▸ EXERCISES TO COMPLETE:
A. Change "sanitary pads" to "menstrual pads" in the article on keeping girls in Kween in school, and give the passage starting with "The closure of" and going on through "menstruation for life.".
B. Take the article on keeping girls in Kween in school further, picking up after its last sentence.

How we’re supporting girls in Kween to stay in school

Pregnancies amongst young girls increased during the Covid-19 lockdown. PHOTO/FILE

What you need to know:

  • Now since girls are at home where it is a taboo to talk about menstruation with parents, they have no pocket money to buy pads or friends to borrow from, they opt to take money from men in exchange for sex.

The closure of schools due to the Covid-19 lockdown led to a new form of ‘pandemic’ among the teenage girls across Uganda. Media houses and several reports have highlighted the rising cases of teenage pregnancies and marriages across the country. Kween District is one of the most hit.  

A closer look into this problem indicates that girls are trading sex for sanitary pads and due to some other menstrual health myths such as the one that sex cures menstrual cramps and that pregnancy is an end to menstruation for life.

When girls are at school, they can use pocket money to buy pads, they can share with friends, some schools have pad banks, the menstrual stigma at school is low and at school, men who would offer money for pads in exchange for sex are not there.

▸ DATA SHOWN:
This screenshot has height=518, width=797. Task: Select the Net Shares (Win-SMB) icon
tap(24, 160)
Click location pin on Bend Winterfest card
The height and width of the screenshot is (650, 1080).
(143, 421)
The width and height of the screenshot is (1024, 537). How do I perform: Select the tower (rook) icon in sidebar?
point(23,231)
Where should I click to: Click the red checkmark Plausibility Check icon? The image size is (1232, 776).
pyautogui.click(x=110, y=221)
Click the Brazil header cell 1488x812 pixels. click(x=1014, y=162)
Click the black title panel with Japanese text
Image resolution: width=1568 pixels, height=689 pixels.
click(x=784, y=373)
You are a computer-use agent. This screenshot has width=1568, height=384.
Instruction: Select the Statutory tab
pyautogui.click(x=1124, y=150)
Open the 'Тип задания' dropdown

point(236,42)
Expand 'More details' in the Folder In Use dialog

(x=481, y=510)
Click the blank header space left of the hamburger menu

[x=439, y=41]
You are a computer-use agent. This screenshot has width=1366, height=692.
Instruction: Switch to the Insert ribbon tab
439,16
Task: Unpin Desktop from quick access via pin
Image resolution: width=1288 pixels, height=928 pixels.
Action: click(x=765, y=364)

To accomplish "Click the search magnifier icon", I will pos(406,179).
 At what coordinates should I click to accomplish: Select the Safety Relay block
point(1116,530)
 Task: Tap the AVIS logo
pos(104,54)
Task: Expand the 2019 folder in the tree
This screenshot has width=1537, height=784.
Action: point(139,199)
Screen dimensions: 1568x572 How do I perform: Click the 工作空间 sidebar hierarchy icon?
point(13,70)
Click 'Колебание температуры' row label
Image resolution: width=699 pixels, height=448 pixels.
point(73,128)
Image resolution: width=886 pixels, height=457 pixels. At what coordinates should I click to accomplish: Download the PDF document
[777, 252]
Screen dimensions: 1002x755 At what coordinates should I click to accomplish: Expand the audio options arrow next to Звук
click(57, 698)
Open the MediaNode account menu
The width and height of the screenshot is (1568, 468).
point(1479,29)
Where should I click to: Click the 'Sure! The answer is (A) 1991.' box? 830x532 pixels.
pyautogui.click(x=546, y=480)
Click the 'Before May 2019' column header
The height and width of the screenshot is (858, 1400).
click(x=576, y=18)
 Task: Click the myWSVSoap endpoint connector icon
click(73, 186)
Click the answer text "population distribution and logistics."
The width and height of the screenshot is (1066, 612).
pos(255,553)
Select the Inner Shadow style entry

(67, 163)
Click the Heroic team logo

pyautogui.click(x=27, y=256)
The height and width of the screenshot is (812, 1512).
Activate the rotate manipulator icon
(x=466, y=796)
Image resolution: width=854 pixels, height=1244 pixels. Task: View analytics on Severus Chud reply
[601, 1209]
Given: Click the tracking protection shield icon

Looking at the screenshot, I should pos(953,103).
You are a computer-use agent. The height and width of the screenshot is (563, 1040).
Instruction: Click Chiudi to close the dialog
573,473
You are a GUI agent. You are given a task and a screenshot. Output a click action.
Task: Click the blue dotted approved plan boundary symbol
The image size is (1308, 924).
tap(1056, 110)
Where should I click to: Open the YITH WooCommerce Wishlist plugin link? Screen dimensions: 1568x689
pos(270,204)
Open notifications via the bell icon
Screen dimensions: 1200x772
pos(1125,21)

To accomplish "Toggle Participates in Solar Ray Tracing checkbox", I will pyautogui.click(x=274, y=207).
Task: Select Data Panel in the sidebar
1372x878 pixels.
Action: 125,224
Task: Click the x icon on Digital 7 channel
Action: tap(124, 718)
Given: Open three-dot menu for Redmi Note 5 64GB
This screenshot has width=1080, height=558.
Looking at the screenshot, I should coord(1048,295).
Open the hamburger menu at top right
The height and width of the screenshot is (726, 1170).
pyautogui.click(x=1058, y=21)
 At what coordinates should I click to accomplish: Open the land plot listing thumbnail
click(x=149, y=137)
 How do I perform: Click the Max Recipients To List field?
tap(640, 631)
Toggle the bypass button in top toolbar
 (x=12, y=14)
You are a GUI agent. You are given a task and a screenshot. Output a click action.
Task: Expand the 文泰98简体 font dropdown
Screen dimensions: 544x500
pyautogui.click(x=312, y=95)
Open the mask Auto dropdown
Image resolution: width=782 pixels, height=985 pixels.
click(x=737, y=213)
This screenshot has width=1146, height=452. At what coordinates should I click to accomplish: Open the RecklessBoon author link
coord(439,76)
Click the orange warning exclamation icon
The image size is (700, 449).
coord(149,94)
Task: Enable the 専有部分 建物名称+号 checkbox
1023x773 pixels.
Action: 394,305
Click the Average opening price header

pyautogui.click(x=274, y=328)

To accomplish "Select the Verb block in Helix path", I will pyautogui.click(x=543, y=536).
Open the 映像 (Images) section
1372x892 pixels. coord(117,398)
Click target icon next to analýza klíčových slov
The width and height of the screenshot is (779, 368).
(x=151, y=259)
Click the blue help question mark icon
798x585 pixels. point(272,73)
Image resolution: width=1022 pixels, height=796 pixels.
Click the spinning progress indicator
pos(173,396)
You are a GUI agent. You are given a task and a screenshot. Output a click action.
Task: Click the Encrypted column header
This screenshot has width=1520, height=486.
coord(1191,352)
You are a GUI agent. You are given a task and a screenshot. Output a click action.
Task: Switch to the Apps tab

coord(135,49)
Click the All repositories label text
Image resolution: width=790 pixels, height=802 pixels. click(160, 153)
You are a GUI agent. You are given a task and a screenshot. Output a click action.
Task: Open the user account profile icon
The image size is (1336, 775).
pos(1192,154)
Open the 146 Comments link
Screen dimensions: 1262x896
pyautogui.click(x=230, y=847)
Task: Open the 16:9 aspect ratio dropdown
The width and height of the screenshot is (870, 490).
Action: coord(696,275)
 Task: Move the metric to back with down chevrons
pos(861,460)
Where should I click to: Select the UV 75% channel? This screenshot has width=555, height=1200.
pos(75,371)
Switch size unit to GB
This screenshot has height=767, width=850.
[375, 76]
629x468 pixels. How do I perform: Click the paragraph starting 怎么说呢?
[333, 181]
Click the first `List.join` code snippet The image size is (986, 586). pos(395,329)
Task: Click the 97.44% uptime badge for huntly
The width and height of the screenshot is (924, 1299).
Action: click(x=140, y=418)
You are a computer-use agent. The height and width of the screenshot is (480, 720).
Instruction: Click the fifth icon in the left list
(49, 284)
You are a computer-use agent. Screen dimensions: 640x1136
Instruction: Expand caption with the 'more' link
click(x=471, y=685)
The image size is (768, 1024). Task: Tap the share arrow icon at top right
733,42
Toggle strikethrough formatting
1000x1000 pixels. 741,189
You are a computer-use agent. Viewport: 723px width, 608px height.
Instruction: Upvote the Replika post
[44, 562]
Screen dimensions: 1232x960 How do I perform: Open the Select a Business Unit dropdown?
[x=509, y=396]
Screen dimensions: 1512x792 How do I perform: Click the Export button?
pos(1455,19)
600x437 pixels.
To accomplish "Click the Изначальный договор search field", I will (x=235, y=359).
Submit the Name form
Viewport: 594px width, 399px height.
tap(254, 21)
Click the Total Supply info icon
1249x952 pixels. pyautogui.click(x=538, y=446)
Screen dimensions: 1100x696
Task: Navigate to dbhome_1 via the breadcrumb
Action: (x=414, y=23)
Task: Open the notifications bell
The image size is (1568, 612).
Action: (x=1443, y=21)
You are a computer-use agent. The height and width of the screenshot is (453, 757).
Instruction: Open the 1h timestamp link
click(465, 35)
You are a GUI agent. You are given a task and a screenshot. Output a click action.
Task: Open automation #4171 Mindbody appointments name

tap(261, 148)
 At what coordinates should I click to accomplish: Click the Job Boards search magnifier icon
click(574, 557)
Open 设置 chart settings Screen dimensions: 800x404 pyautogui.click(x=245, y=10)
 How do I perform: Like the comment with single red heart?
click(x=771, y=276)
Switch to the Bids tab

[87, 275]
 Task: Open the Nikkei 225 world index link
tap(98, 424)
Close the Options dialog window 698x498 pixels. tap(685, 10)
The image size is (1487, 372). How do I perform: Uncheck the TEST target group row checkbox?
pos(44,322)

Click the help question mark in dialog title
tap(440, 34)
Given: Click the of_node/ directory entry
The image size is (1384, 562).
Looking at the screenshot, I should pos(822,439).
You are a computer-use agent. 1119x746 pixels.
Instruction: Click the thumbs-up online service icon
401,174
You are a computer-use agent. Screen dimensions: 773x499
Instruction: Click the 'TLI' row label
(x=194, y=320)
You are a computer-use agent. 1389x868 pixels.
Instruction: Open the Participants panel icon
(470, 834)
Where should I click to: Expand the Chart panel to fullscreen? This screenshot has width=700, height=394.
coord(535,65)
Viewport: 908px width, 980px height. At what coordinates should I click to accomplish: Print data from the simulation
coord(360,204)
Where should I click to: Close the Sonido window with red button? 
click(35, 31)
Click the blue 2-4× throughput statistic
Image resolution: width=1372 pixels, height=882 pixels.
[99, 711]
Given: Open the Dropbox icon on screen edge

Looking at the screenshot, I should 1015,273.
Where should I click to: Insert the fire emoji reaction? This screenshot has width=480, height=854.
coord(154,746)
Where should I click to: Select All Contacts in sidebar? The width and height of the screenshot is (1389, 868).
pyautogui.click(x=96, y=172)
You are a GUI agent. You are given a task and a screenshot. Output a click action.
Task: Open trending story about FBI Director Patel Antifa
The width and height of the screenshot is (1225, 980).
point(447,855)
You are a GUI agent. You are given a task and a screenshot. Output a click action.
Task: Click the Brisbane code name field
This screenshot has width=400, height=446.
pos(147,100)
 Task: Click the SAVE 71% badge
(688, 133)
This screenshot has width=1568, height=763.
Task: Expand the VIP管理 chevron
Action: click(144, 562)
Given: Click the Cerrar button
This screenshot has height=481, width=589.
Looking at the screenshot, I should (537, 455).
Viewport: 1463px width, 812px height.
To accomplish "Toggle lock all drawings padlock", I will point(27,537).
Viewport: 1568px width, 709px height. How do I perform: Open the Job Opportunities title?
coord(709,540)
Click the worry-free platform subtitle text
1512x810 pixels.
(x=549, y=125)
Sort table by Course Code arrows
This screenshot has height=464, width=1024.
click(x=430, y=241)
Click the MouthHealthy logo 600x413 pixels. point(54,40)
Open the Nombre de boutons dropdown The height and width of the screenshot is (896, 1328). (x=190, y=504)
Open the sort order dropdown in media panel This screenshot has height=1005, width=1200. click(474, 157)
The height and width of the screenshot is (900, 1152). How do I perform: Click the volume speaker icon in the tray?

▸ EXERCISE RESULTS:
A.
The closure of schools due to the Covid-19 lockdown led to a new form of ‘pandemic’ among the teenage girls across Uganda. Media houses and several reports have highlighted the rising cases of teenage pregnancies and marriages across the country. Kween District is one of the most hit.  

A closer look into this problem indicates that girls are trading sex for menstrual pads and due to some other menstrual health myths such as the one that sex cures menstrual cramps and that pregnancy is an end to menstruation for life.

B.
Now since girls are at home where it is a taboo to talk about menstruation with parents, they have no pocket money to buy pads or friends to borrow from, they opt to take money from men in exchange for sex. Some parents are just negligent to buy pads whereas some cannot afford. As a result, they get pregnant. This is one cause on top of many other causes.

As a team of seven youth volunteers from Kween, we launched “A pad for Kween” campaign to raise 4,000 packs of pads for 2,000 girls across the district. We have raised Shs3, 220,000 and bought 1,600 packets of pads and distributed them to 960 girls, at least 40 girls from 11 sub-counties in Kween District. We raised this from ourselves, friends and well-wishers. We are still mobilising resources to reach more girls.

We have used this platform to talk to girls about the need for them to stay safe and complete school. Our message is ‘Books before babies’. We have also shared with them alternative ways of getting pads such as making them locally and asking their parents. We have engaged local and religious leaders in these conversations. The team has challenged the parents to support their girls to stay and complete school. The girls were so free and shared their stories, challenges with us. We learnt that there is a very big gap between parents and their daughters.

Communication is one way. Parents do not create space and time to listen to the challenges that the girls face. As a result, girls look for love and attention from all the wrong places. Girls begin to confide in men, for example boda boda men who take advantage and sexually exploit them.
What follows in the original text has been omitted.